DOCUMENT TEXT »
————
The Core Architecture

Sanderson opens with the foundational breakdown of GPT — Generative Pre-trained Transformer — and immediately makes the piece accessible by defining each term plainly. "Generative" means it creates new text; "Pre-trained" refers to massive data learning with room for fine-tuning; "Transformer" is the neural network itself. This is effective because he immediately signals that he's going to unpack what most people treat as a black box.

He writes, "what I want to do with this video and the following chapters is go through a visually driven explanation for what actually happens inside a Transformer." The visual approach matters here — Sanderson understands that abstract concepts like attention mechanisms need anchoring in concrete examples. He's not just teaching; he's building intuition.

Transformers, the tech behind llms

The piece's real strength lies in connecting seemingly unrelated applications under one umbrella. "All those tools that took the World by storm in 2022 like Dall-E, Midjourney, that take in a text description and produce an image are based on Transformers," he writes. This single sentence bridges audio, image, and text processing — showing readers that the architecture is universal.

The Prediction Game

Sanderson's explanation of how LLMs generate text is where the piece becomes genuinely illuminating. He describes it as "the process of repeated prediction and sampling" — essentially a loop where the model predicts what comes next, samples from that distribution, appends it to the input, then repeats. This is the mechanic behind every ChatGPT interaction.

He notes something fascinating: with GPT-2 on a laptop, "the story just doesn't actually really make that much sense." But swap it for API calls to GPT-3 — "which is the same basic model just much bigger" — and suddenly "we do get a sensible story one that even seems to infer that a pie creature would live in a Land of math and computation." The jump in capability from small to large models isn't incremental; it's almost magical. This observation captures exactly why the AI revolution has been so disorienting for non-practitioners.

The high-level overview of data flow through a Transformer is masterfully structured: tokenization, embedding matrices, attention blocks, multi-layer perceptrons (feed-forward layers), then repeating until the final vector produces a probability distribution over possible next tokens. Sanderson explicitly compares these blocks to "a giant pile of Matrix multiplications" — making the mathematical substrate visible without overwhelming non-technical readers.

The Missing Pieces

A crucial insight surfaces when he describes deep learning's format requirement: "in order for this training algorithm to work well at scale, these models have to follow a certain specific format." This is where Sanderson earns his keep. He understands that most explanations skip the architecture constraints — the reasons why Transformers process language the way they do.

He also clarifies what every weight means: "you should draw a very sharp distinction in your mind between the weights of the model which I'll always color in blue or red and the data being processed which I'll always color in Gray." The weights are the actual brains; the gray is just input. This visual metaphor helps readers understand why LLMs can be deployed for different tasks without changing their fundamental structure — only the data changes.
————
MATERIAL PROVIDED »

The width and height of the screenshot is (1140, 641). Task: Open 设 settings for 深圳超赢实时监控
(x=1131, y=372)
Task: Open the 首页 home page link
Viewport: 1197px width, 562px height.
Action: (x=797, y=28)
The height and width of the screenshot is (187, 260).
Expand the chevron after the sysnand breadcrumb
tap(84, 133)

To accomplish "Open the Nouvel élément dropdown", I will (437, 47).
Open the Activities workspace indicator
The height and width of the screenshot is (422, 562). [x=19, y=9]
————
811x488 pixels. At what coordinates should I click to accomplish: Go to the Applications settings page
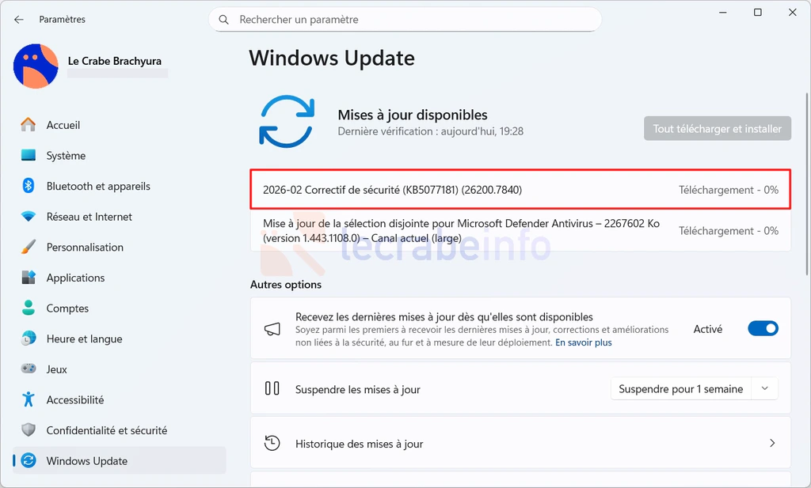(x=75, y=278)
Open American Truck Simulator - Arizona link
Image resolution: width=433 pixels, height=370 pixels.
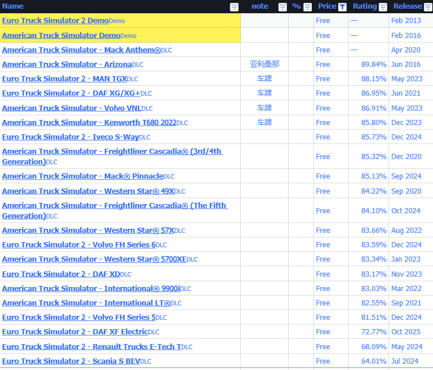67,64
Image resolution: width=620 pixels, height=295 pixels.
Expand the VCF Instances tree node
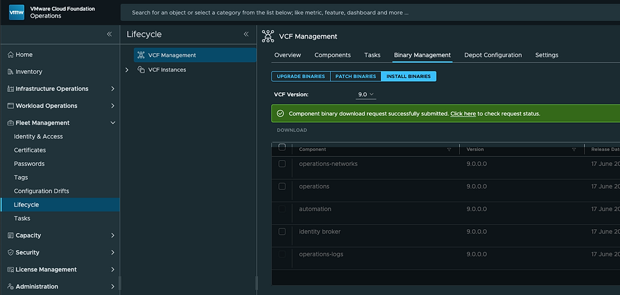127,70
————
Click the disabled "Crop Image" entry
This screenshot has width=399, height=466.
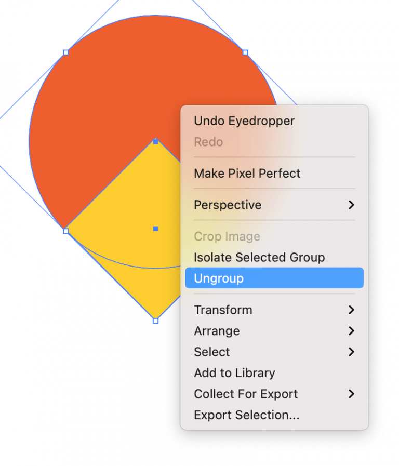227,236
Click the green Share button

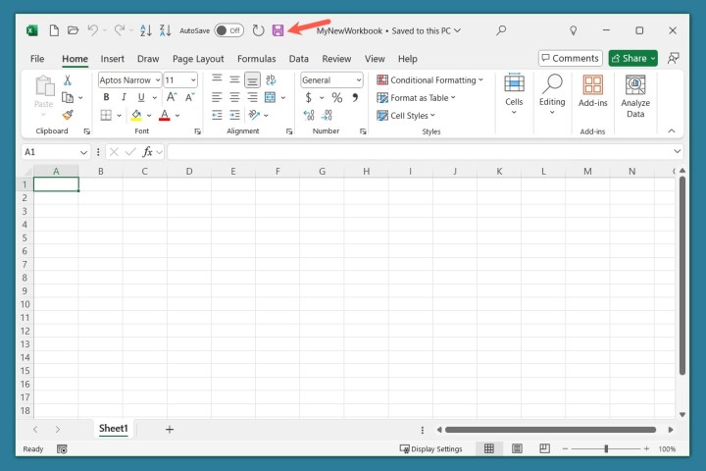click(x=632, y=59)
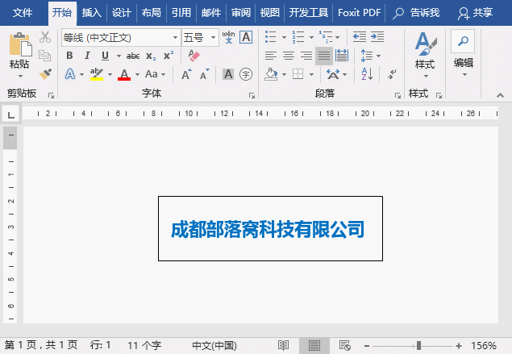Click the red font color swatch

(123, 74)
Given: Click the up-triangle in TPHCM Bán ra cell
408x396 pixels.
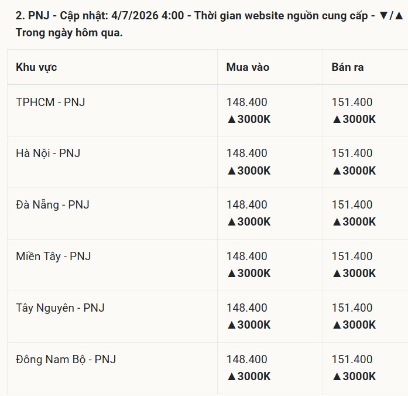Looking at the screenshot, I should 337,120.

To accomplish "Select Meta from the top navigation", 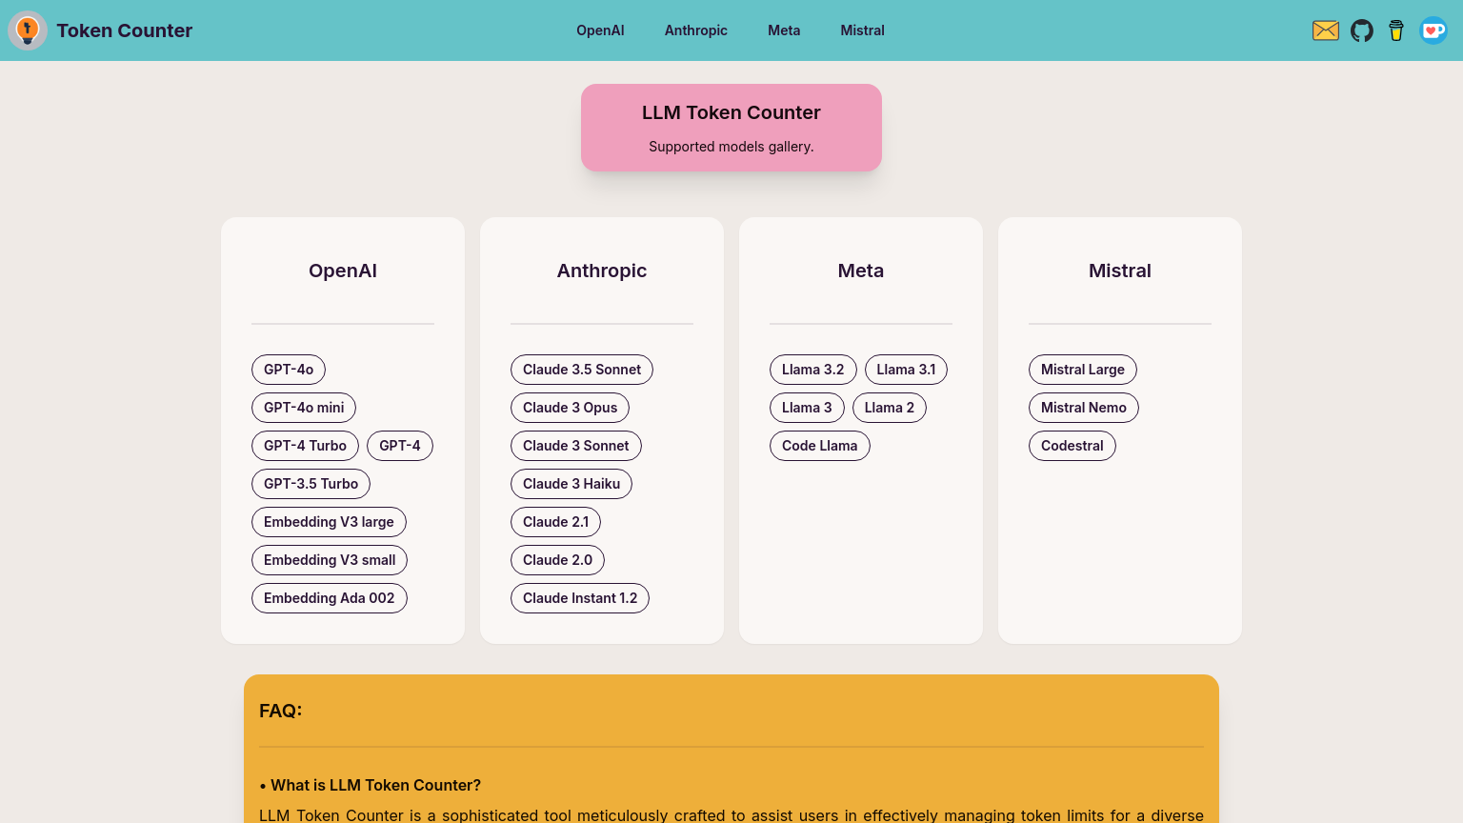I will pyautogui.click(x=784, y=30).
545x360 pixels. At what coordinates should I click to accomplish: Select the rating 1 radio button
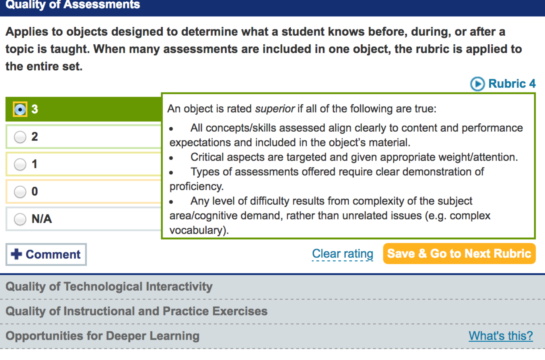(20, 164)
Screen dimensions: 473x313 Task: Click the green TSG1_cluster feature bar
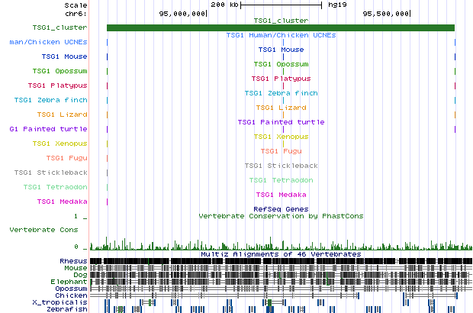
————
ACTIVITY 1 »
Answer these questions using the text on Transformers:
(a) What does the term "Generative" mean in the text?
(b) Which two image tools does the text name as being based on Transformers?
(c) In which colors does Sanderson say he will always draw the weights of the model?
ACTIVITY 2 » Reproduce everything in the text on Transformers from "The Missing Pieces" down to "the data changes.".

EXERCISE SOLUTION 1 »
(a) It means the model creates new text.
(b) Dall-E and Midjourney.
(c) Blue or red.

EXERCISE SOLUTION 2 »
The Missing Pieces

A crucial insight surfaces when he describes deep learning's format requirement: "in order for this training algorithm to work well at scale, these models have to follow a certain specific format." This is where Sanderson earns his keep. He understands that most explanations skip the architecture constraints — the reasons why Transformers process language the way they do.

He also clarifies what every weight means: "you should draw a very sharp distinction in your mind between the weights of the model which I'll always color in blue or red and the data being processed which I'll always color in Gray." The weights are the actual brains; the gray is just input. This visual metaphor helps readers understand why LLMs can be deployed for different tasks without changing their fundamental structure — only the data changes.